It’s really cool to see how adding processing considerations to an idealized (i.e., rational) model yields observable behavior. It reminds me of the importance of the different Marr explanation levels, where the algorithmic level is where processing considerations often get added (since these affect the algorithm humans use). A lot of work we’ve read about so far has been at the computational level (where, for example, the Rational Speech Act model typically lives). But in the back in my mind, I’m always thinking about what key differences might emerge once we have the bottleneck of human cognitive constraints.
Some other thoughts:
(1) Introduction, “As they occur in languages with widely different grammatical structures, we can expect that such an explanation will make reference to general principles of human communication and cognition” - I’m completely sympathetic to this approach, though it strikes me as funny that this is the same empirical fact that generativists use to appeal to innate, language-specific mechanisms (i.e., Universal Grammar). That is, the appearance of a pattern like this across the world’s languages is a signal to generativists that a universal language-specific principle is at work. Of course, as Hahn et al. (2018) note, it could well be that the universal principle has an effect on language (here, as adjective ordering constraints) but in fact the principle itself could be domain-general (e.g., something having to do with memory limitations, etc.).
(2) The Function of Subjective Adjectives: I love seeing how to operationalize intuitions formally -- this is a great example. We have a somewhat squishy notion of subjectivity that gets formalized as judgments whose truth is relative to individuals, which subsequently gets implemented as the listener inferring the speaker’s judgment.

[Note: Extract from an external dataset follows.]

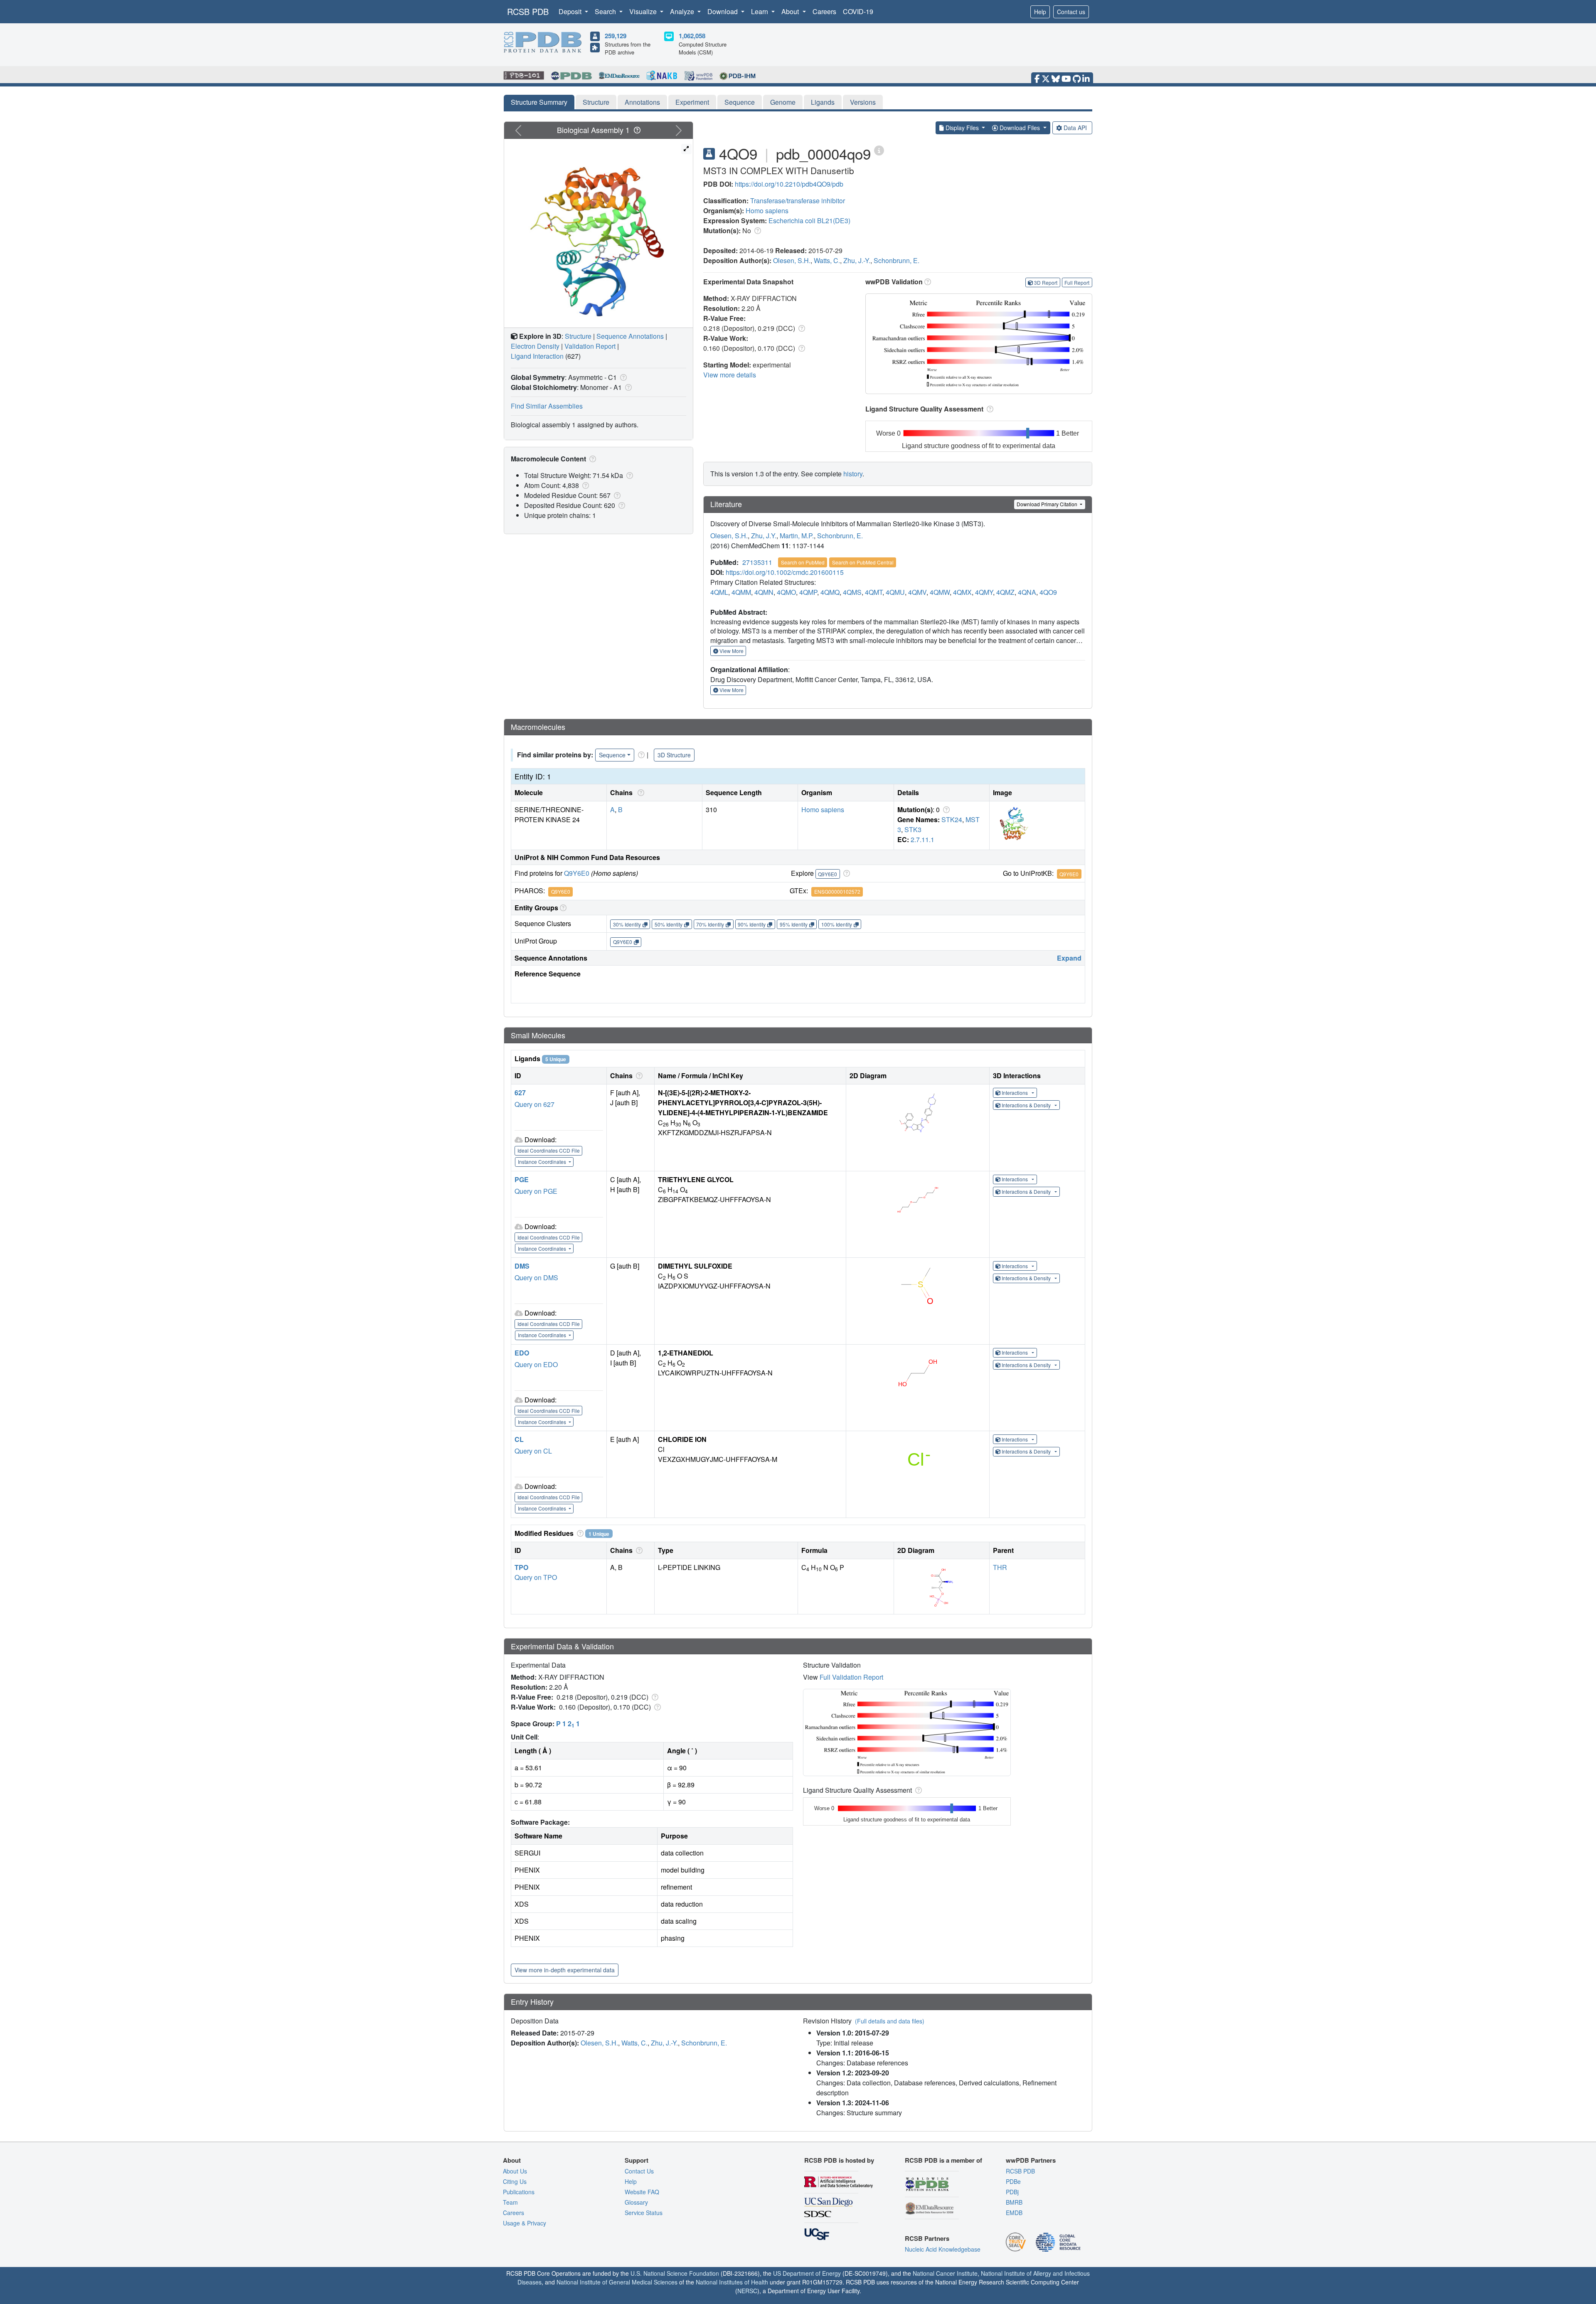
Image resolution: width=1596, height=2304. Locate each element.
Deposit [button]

(3) A Model of Adjective Use, where the listener infers a full word state that includes multiple people: This seems equivalent to inferring that the adjective is in fact subjective. Developmentally, that’s definitely a step kids have to figure out, i.e., is adjective A likely to be something everyone agrees on or not?
(4) Communication: Rational Listeners and Speakers, an RSA model with just L0 and S. So this is just a model of why a speaker chooses to say something, rather than how a pragmatic listener (L1) chooses to interpret it? I wonder why we stop at this level rather than going another layer to a pragmatic speaker (S1) who chooses to say something, based on how a pragmatic listener will interpret it. That’s what we have to do when modeling Truth Value Judgment Tasks (TVJTs), for example. Maybe that’s because TVJTs aren’t normal speech events, but instead involve participants judging what they themselves would say?
(5) Communication: Rational Listeners and Speakers, where a speaker’s utility function is adjusted (from just basic negative surprisal) because she realizes other people’s judgments may be different than others: This part where the expected utility isn’t just negative surprisal may be a developmental step kids would have to complete. That is, if kids realize adjectives can be subjective and other people may disagree, then they’d behave like what’s modeled here. On the other hand, if kids don’t realize adjectives can be subjective, they may simply go with negative surprisal.
(6) Communication: Rational Listeners and Speakers, where the cost is the surprise of utterance u across the community’s language use: This is interesting too -- usually we see cost having to do with individual production costs such as longer utterances being more costly than shorter ones. But of course here, all the utterances are the same length. Instead, what could differ is the frequency of that combination. This seems like a useful aspect to incorporate into speaker models more generally, since frequency in the input can certainly affect ease of production.
(7) Adding Noise: I love seeing how this explanation works, with words further back being more likely to be deleted before the whole phrase can be interpreted. It’s nicely intuitive that more subjective words would be preferred further back, since they lead to more disagreement across listeners. But I wonder how this story would work for languages where the adjectives comes after. In that case, the more subjective adjective is still further away, but this time it’s the one the listener would have heard most recently. So, I think that means the one further in the past would be deleted more often -- in this case, the less subjective one -- and the more subjective one would be likely to survive. And then it becomes weird, because now we get the reverse situation, where the surviving adjective is the one that listeners don’t agree on as much. It seems like this account would predict languages with adjectives occurring after the noun to have the more subjective ones closer to the noun, since they’d be more likely to be forgotten. But that’s not what we see.
There’s a specific note about this in the discussion: “Our account seems to make the correct prediction. In such languages, the noun is more likely to be lost when the second (subjective, in this case) adjective is reached.” -- So is the idea that the listener is just left with the two adjectives and no noun? Why does that lead to the correct order of noun-less_subjective_adj-more_subjective_adj, from a communicative standpoint?